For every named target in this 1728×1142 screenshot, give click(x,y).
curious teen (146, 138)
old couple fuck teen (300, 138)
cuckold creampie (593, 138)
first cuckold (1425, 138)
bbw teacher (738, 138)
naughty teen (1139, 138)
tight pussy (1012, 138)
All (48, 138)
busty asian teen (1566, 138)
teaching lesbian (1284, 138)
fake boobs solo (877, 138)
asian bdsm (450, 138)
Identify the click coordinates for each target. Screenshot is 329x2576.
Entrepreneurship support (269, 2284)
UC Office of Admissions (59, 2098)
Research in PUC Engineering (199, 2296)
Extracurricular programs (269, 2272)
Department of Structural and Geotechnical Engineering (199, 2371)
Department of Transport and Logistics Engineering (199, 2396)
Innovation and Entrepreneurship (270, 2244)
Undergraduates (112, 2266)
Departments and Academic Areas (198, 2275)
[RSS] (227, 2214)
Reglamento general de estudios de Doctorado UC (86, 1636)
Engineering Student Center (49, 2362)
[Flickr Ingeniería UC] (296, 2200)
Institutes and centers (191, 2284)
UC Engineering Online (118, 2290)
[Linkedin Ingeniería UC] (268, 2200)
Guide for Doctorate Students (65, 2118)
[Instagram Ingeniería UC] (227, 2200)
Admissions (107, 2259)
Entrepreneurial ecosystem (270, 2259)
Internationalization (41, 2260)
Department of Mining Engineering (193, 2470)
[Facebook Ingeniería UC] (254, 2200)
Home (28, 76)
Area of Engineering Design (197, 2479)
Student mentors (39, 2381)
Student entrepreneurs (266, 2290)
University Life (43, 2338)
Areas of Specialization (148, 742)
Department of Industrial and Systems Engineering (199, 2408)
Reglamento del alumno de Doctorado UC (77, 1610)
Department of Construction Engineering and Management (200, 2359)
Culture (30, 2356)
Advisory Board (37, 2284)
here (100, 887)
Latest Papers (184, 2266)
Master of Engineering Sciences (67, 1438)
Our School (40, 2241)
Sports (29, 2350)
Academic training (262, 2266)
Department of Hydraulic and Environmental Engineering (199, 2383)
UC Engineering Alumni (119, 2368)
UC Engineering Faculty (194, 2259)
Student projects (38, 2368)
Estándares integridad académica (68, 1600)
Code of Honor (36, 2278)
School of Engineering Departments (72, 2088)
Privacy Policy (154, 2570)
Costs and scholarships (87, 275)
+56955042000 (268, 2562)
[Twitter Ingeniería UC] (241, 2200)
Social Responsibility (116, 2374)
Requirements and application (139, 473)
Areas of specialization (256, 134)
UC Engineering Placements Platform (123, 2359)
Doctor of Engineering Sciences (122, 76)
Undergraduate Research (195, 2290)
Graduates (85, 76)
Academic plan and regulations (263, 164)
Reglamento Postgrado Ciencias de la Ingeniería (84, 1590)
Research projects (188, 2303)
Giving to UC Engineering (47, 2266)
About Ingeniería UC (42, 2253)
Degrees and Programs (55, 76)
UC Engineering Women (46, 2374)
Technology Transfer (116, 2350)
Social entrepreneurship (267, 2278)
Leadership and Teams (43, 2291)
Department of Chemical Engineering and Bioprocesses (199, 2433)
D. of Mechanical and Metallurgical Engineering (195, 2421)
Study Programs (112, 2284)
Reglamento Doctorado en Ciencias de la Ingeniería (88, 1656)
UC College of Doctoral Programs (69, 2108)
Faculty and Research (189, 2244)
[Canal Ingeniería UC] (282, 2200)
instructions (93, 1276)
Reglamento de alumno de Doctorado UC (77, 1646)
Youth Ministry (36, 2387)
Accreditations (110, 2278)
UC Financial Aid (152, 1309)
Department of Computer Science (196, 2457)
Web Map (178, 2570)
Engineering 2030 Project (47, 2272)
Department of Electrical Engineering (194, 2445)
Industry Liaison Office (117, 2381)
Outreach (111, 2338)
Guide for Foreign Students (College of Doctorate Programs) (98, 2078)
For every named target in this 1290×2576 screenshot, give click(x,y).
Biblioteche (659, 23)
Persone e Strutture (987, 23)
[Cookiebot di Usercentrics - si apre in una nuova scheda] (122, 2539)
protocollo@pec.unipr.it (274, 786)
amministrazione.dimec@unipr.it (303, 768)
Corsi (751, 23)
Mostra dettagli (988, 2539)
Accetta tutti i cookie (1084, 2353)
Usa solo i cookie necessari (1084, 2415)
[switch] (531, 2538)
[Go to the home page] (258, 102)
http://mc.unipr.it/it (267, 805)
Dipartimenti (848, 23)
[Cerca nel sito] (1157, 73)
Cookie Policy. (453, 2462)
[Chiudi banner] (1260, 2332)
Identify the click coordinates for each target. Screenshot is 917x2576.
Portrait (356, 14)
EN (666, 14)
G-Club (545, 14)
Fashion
+ + + + + + +
Task prompt — Copy every record exactly, leaving each line intact.

Answer to this task —
For every named target in this 1728×1142 screenshot, give click(x,y).
curious teen (146, 138)
old couple fuck teen (300, 138)
cuckold creampie (593, 138)
first cuckold (1425, 138)
bbw teacher (738, 138)
naughty teen (1139, 138)
tight pussy (1012, 138)
All (48, 138)
busty asian teen (1566, 138)
teaching lesbian (1284, 138)
fake boobs solo (877, 138)
asian bdsm (450, 138)
Identify the click coordinates for each target. Screenshot is 329x2576.
Entrepreneurship support (269, 2284)
UC Office of Admissions (59, 2098)
Research in PUC Engineering (199, 2296)
Extracurricular programs (269, 2272)
Department of Structural and Geotechnical Engineering (199, 2371)
Department of Transport and Logistics Engineering (199, 2396)
Innovation and Entrepreneurship (270, 2244)
Undergraduates (112, 2266)
Departments and Academic Areas (198, 2275)
[RSS] (227, 2214)
Reglamento general de estudios de Doctorado UC (86, 1636)
Engineering Student Center (49, 2362)
[Flickr Ingeniería UC] (296, 2200)
Institutes and centers (191, 2284)
UC Engineering Online (118, 2290)
[Linkedin Ingeniería UC] (268, 2200)
Guide for Doctorate Students (65, 2118)
[Instagram Ingeniería UC] (227, 2200)
Admissions (107, 2259)
Entrepreneurial ecosystem (270, 2259)
Internationalization (41, 2260)
Department of Mining Engineering (193, 2470)
[Facebook Ingeniería UC] (254, 2200)
Home (28, 76)
Area of Engineering Design (197, 2479)
Student mentors (39, 2381)
Student entrepreneurs (266, 2290)
University Life (43, 2338)
Areas of Specialization (148, 742)
Department of Industrial and Systems Engineering (199, 2408)
Reglamento del alumno de Doctorado UC (77, 1610)
Department of Construction Engineering and Management (200, 2359)
Culture (30, 2356)
Advisory Board (37, 2284)
here (100, 887)
Latest Papers (184, 2266)
Master of Engineering Sciences (67, 1438)
Our School (40, 2241)
Sports (29, 2350)
Academic training (262, 2266)
Department of Hydraulic and Environmental Engineering (199, 2383)
UC Engineering Alumni (119, 2368)
UC Engineering Faculty (194, 2259)
Student projects (38, 2368)
Estándares integridad académica (68, 1600)
Code of Honor (36, 2278)
School of Engineering Departments (72, 2088)
Privacy Policy (154, 2570)
Costs and scholarships (87, 275)
+56955042000 (268, 2562)
[Twitter Ingeniería UC] (241, 2200)
Social Responsibility (116, 2374)
Requirements and application (139, 473)
Areas of specialization (256, 134)
UC Engineering Placements Platform (123, 2359)
Doctor of Engineering Sciences (122, 76)
Undergraduate Research (195, 2290)
Graduates (85, 76)
Academic plan and regulations (263, 164)
Reglamento Postgrado Ciencias de la Ingeniería (84, 1590)
Research projects (188, 2303)
Giving to UC Engineering (47, 2266)
About Ingeniería UC (42, 2253)
Degrees and Programs (55, 76)
UC Engineering Women (46, 2374)
Technology Transfer (116, 2350)
Social entrepreneurship (267, 2278)
Leadership and Teams (43, 2291)
Department of Chemical Engineering and Bioprocesses (199, 2433)
D. of Mechanical and Metallurgical Engineering (195, 2421)
Study Programs (112, 2284)
Reglamento Doctorado en Ciencias de la Ingeniería (88, 1656)
UC College of Doctoral Programs (69, 2108)
Faculty and Research (189, 2244)
[Canal Ingeniería UC] (282, 2200)
instructions (93, 1276)
Reglamento de alumno de Doctorado UC (77, 1646)
Youth Ministry (36, 2387)
Accreditations (110, 2278)
UC Financial Aid (152, 1309)
Department of Computer Science (196, 2457)
Web Map (178, 2570)
Engineering 2030 Project (47, 2272)
Department of Electrical Engineering (194, 2445)
Industry Liaison Office (117, 2381)
Outreach (111, 2338)
Guide for Foreign Students (College of Doctorate Programs) (98, 2078)
For every named target in this 1290×2576 screenshot, give click(x,y).
Biblioteche (659, 23)
Persone e Strutture (987, 23)
[Cookiebot di Usercentrics - si apre in una nuova scheda] (122, 2539)
protocollo@pec.unipr.it (274, 786)
amministrazione.dimec@unipr.it (303, 768)
Corsi (751, 23)
Mostra dettagli (988, 2539)
Accetta tutti i cookie (1084, 2353)
Usa solo i cookie necessari (1084, 2415)
[switch] (531, 2538)
[Go to the home page] (258, 102)
http://mc.unipr.it/it (267, 805)
Dipartimenti (848, 23)
[Cerca nel sito] (1157, 73)
Cookie Policy. (453, 2462)
[Chiudi banner] (1260, 2332)
Identify the click coordinates for each target. Screenshot is 917x2576.
Portrait (356, 14)
EN (666, 14)
G-Club (545, 14)
Fashion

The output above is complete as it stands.